Clinton Has Highest Net Favorability Among Democrats

Posted on the 22 August 2015 by Jobsanger
Clinton Has Highest Net Favorability Among Democrats
These charts do not reflect those who say they are supporting the candidacy of any particular candidacy. It simply gives us an idea of how each party's voters view the presidential candidates in their party. It gives us the net favorability of the candidates (their favorable percentage minus their unfavorable percentage.

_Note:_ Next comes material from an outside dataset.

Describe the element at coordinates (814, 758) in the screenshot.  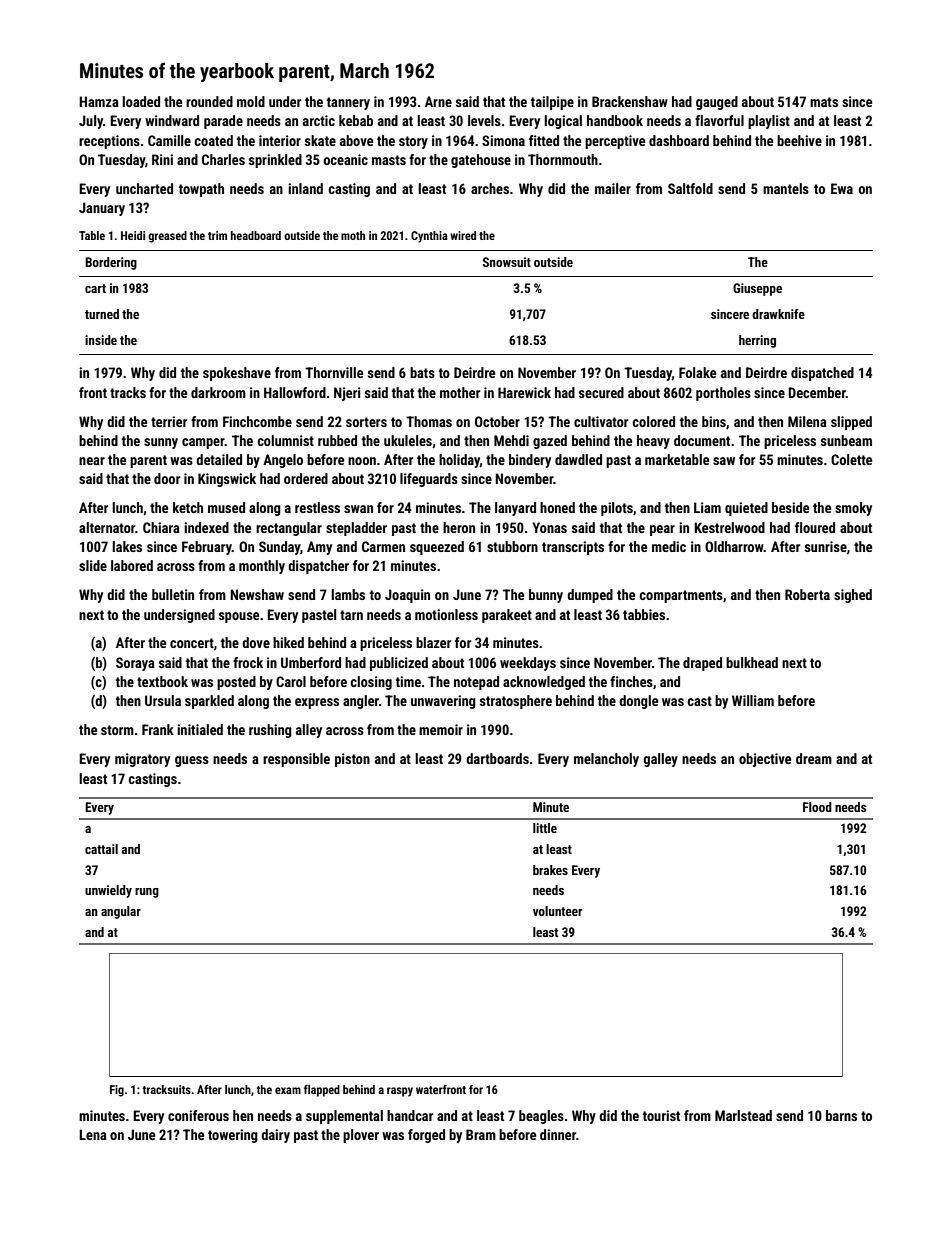
I see `dream` at that location.
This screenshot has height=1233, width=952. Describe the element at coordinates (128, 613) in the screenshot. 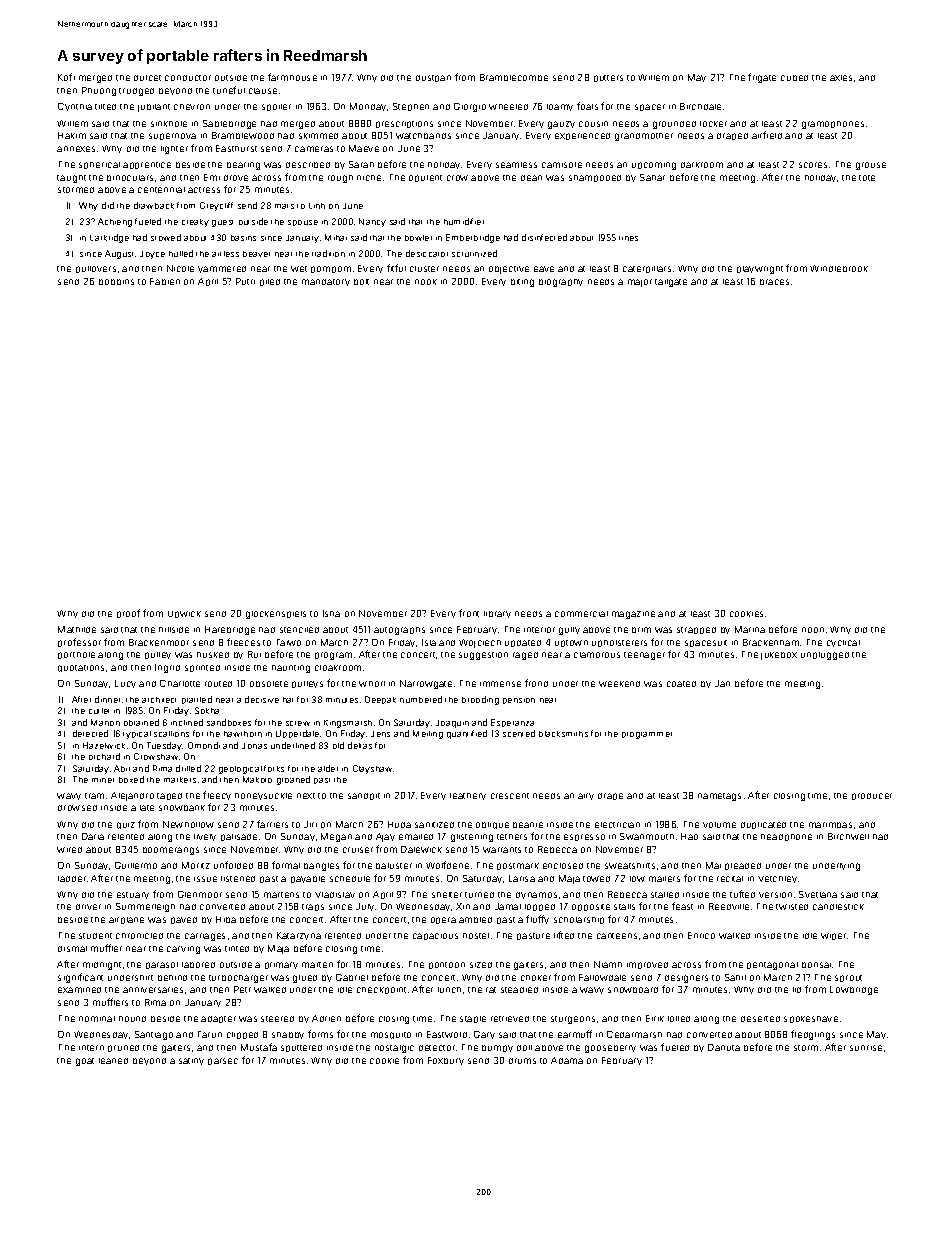

I see `proof` at that location.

For Democrats, Hillary Clinton is still viewed more favorably by Democrats than any other candidate. Her net favorability rating is 60%, and the "problems" quoted by cable TV pundits in the last couple of weeks don't seem to have affected that rating at all. That puts her rating about 31 points ahead of Bernie Sanders (who seems to have leveled off at about 29% net favorability. It will be interesting to see what happens to the net favorability ratings of both candidates after the first debate in early October. Just guessing, I expect Clinton's rating to remain high, and Sanders' rating to climb somewhat (as more people get to know him).
The net favorability ratings of the Republican candidates is in the chart below. Of interest is the fact that for both of the "leading" candidates (Trump and Bush) have a net favorability that puts them in the middle of the GOP candidate pack -- with Bush at 27% and Trump at 17%. The most favorably viewed candidates are Carson (51%) and Rubio (44%). Right behind them are Huckabee (39%), Walker (37%), Fiorina (37%), and Cruz (35%).
Graham, Pataki, and Gilmore all have a negative net favorability rating -- and I'm wondering if they can even survive to early 2016, when the voting begins. Also viewed very poorly by Republican voters are Santorum (9%), Christie (8%), and Paul (6%). If those three candidates can't find some support in the next few months, they aren't going to last very long either.
The net favorability numbers are from a recent Gallup Poll. The survey was done between July 8th and August 18th, and the sample size for each Democratic and Republican candidate was about 3,000. The survey had a margin of error of about 4 points.